Scientific reputation systems, and holding people responsible for false claims

Prompted by yesterday’s HackFS kick-off panel discussion, I’ve been thinking - what if we could “git replicate” a set of scientific claims, just like we can “git clone” a code repository to run it?

I’m envisioning a system where just running this command

  1. downloads the code
  2. sets up the dev environment, tooling, container, etc. It can also spin up a cloud instance if there’s computation/memory constraints
  3. downloads required data
  4. reproduces all the figures, graphs, p-value calculations etc.
    Like a very augmented Jupyter notebook or MATLAB live editor instance.

There are several hurdles to replication - scientists don’t want to disclose code; when they do, there’s bureaucratic hoops to jump through to get it; when it’s available, it doesn’t work as advertised, etc. etc.


In the KERNEL showcase presentation, we had an Ecosystem slide where we toyed with the idea of “scientific data objects” which would be wrappers around the raw data, but include hypotheses, research papers, computations and results obtained using this data.
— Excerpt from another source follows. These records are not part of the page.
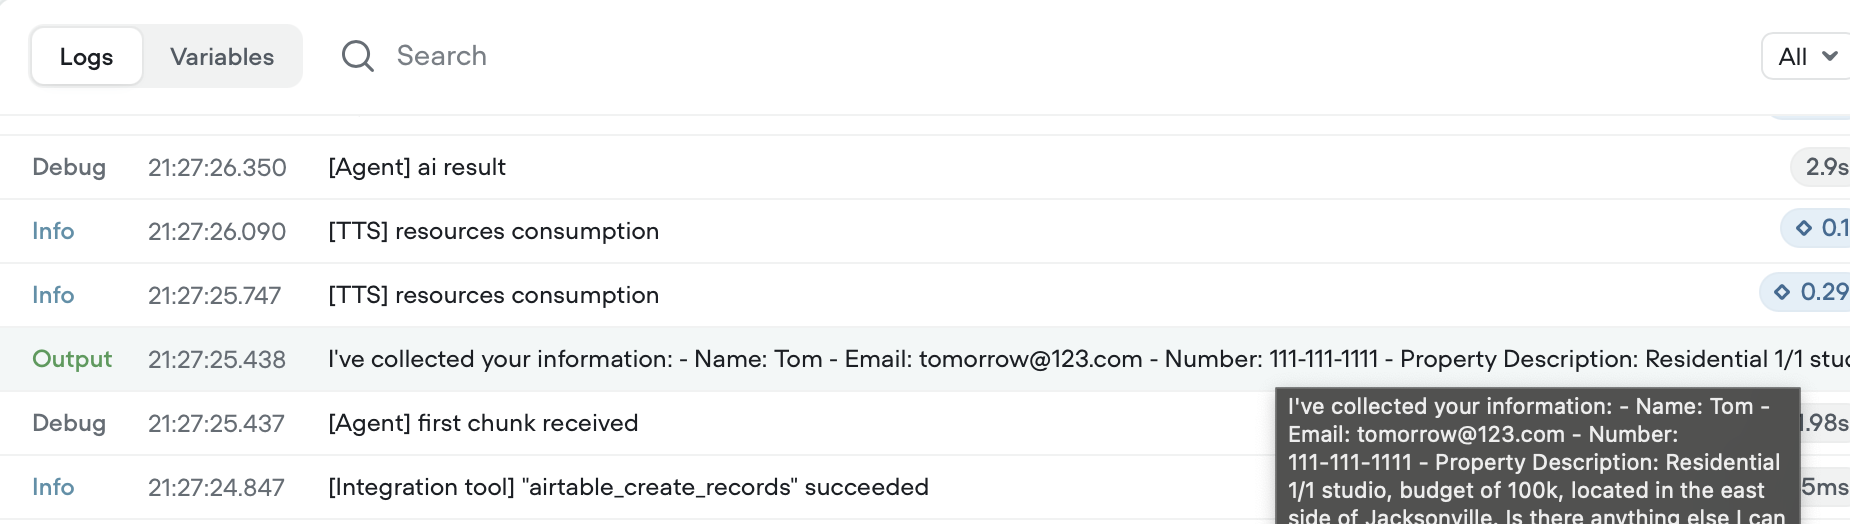
Task: Open the [Agent] ai result debug entry
Action: pos(925,167)
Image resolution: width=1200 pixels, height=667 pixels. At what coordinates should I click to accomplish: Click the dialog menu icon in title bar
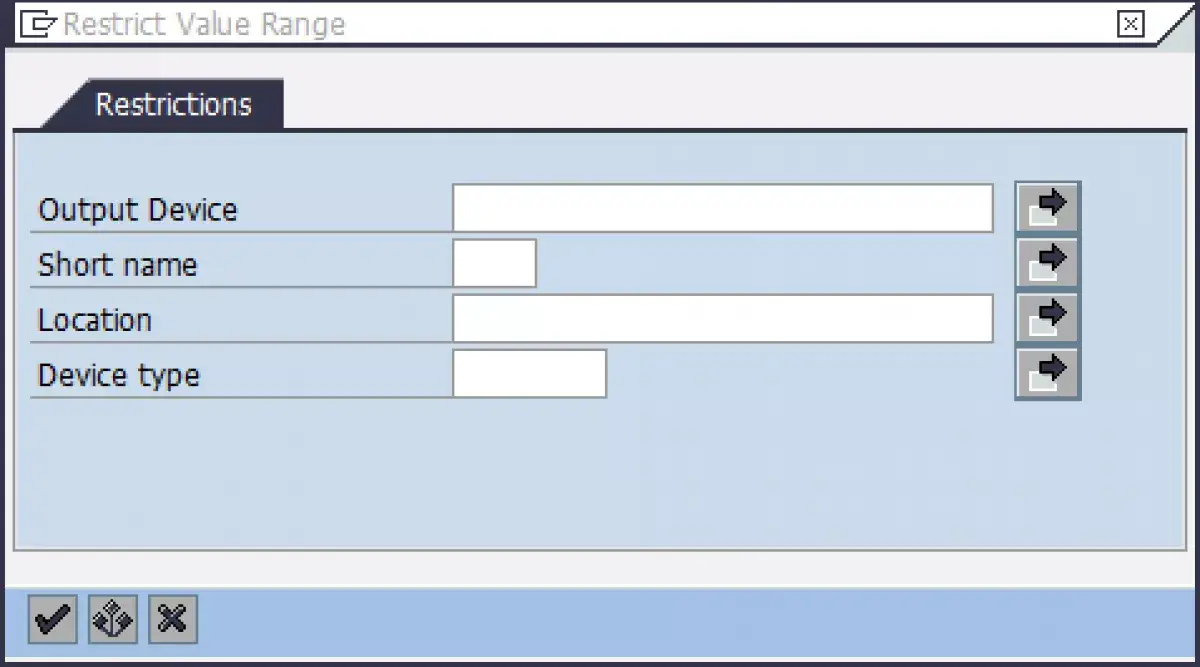tap(38, 24)
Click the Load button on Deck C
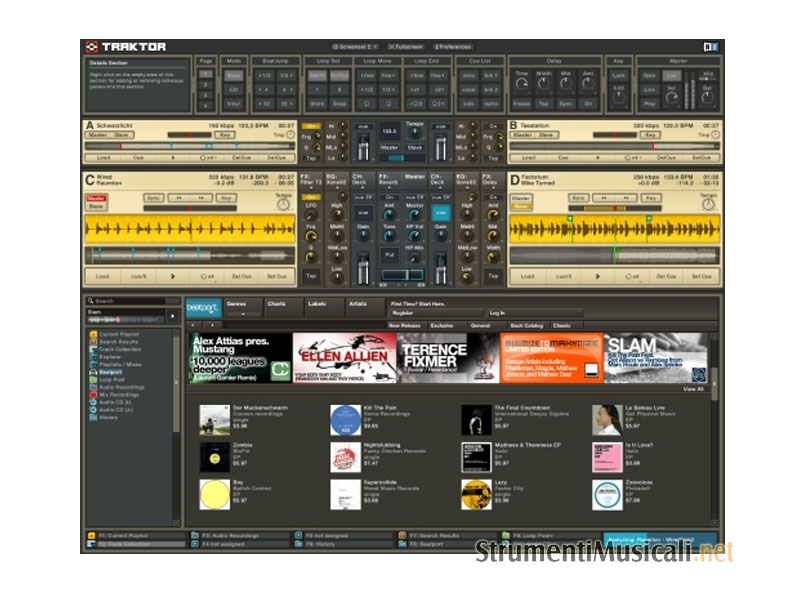 [103, 275]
This kind of packaged object is an abstraction that allows us to build a very interesting system, which I’ll describe here.

Let’s say scientist Rahul uses dataset D to obtain hypothesis H, and publishes a preprint claiming H. This dataset can be his own creation, or someone else’s. He then creates a science data object using his datawallet and the claim along with the hash of the object goes on-chain, cemented in history.
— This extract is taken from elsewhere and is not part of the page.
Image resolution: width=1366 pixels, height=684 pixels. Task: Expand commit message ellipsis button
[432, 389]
Priya is a scientist at another lab who finds Rahul’s result interesting, and wants to verify a particular figure which seems a bit fishy - maybe the data seems too regular (don’t trust, verify!). So she runs the replicate command, with parameters set such that her computer only runs the code to reproduce that particular figure. She can see where all the data is coming from, how it’s being cleaned, the random seeds being used, the algorithm and parameter settings … the entire chain of computation is verifiable.

Once we have such a way to actually see and play around with the internals of research, and not just the carefully crafted, hush-hush papers AND everyone agrees this is a good idea and starts participating, … well the sky is the limit.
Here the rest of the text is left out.